Instructions to follow
Every line that contains the word "Image" is to be copied from the listing.

The data
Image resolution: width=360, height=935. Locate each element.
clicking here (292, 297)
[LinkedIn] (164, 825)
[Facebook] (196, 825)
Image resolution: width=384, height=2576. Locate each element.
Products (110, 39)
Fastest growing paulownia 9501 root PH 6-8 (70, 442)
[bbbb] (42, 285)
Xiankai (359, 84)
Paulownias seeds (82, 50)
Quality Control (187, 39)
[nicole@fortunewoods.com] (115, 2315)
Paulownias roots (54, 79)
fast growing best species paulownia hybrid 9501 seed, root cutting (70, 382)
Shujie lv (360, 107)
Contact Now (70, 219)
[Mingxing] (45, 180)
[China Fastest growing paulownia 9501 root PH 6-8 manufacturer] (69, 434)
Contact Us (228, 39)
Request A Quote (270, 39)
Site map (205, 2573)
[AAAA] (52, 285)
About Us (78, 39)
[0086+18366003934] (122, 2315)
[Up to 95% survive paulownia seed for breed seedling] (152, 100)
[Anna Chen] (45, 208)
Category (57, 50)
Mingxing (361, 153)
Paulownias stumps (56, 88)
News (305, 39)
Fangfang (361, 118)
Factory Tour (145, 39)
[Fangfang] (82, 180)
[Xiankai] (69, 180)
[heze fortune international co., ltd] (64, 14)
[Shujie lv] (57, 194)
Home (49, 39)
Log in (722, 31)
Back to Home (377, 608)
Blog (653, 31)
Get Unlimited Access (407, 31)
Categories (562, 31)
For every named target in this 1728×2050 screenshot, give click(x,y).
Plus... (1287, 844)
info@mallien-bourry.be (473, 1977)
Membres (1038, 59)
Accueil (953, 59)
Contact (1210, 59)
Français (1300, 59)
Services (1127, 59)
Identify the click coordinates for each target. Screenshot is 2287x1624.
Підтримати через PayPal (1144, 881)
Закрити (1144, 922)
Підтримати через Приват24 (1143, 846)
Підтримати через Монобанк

Response area
Image resolution: width=360, height=935. Locate each element.
Image resolution: width=384, height=2576. Locate each element.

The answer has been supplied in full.